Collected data
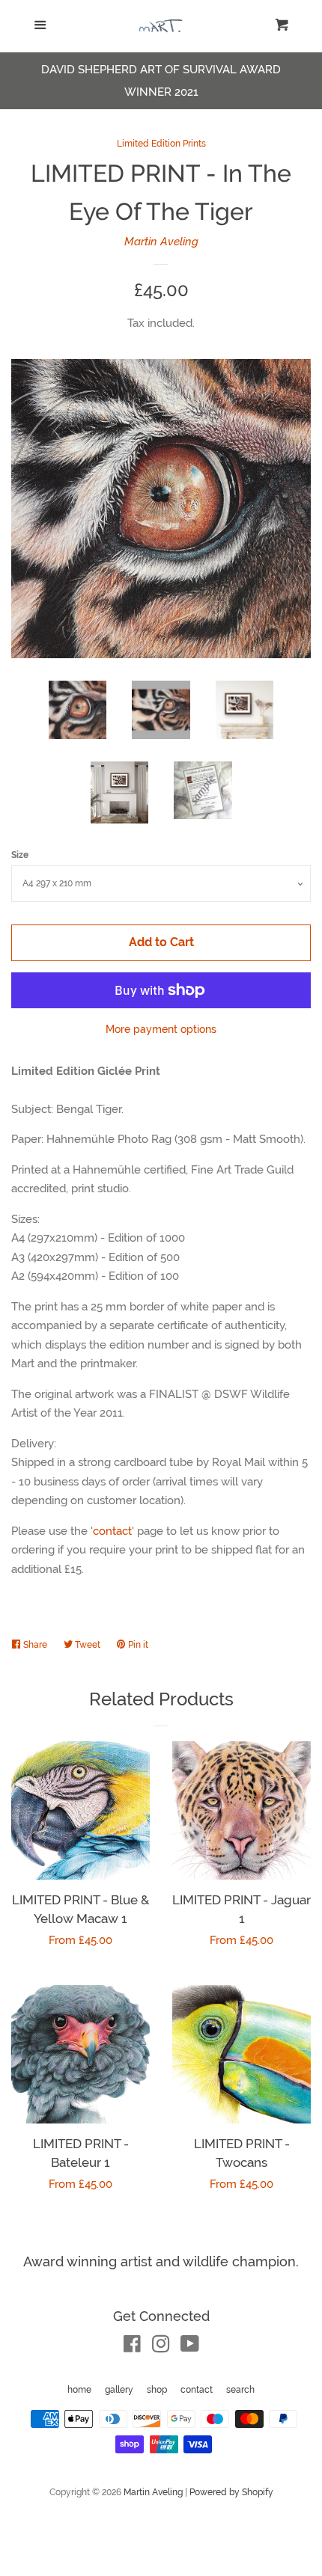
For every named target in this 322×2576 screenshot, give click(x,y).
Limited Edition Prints (161, 143)
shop (157, 2390)
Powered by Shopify (231, 2492)
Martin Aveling (161, 241)
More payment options (161, 1029)
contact (112, 1531)
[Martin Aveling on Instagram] (161, 2347)
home (79, 2390)
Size (19, 855)
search (240, 2390)
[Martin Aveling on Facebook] (132, 2347)
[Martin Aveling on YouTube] (189, 2347)
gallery (119, 2390)
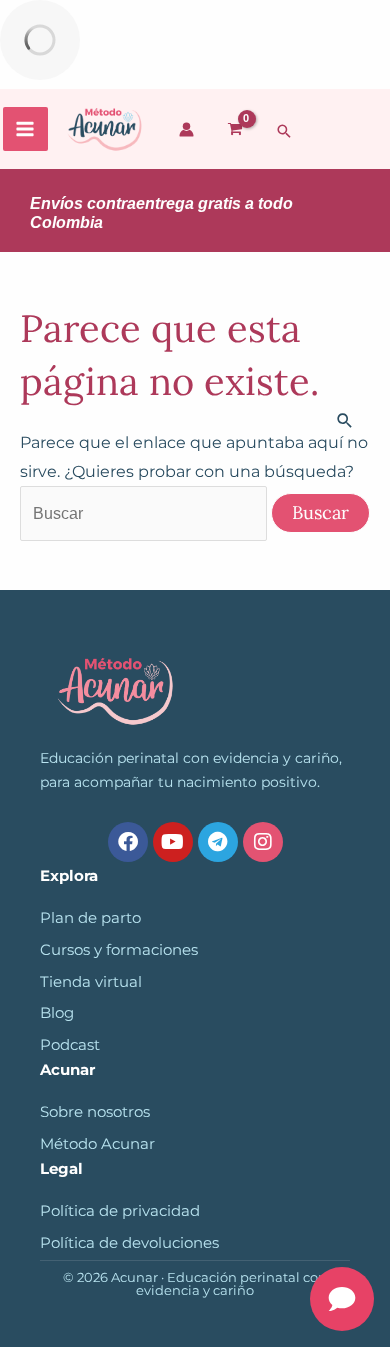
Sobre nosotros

* WHAT YOU SHOULD DO *
The full set of entries should be transcribed exactly, pictures left aside.

* TASK SOLUTION *
For every named target in this 322×2576 screenshot, give click(x,y).
Limited Edition Prints (161, 143)
shop (157, 2390)
Powered by Shopify (231, 2492)
Martin Aveling (161, 241)
More payment options (161, 1029)
contact (112, 1531)
[Martin Aveling on Instagram] (161, 2347)
home (79, 2390)
Size (19, 855)
search (240, 2390)
[Martin Aveling on Facebook] (132, 2347)
[Martin Aveling on YouTube] (189, 2347)
gallery (119, 2390)
Sobre nosotros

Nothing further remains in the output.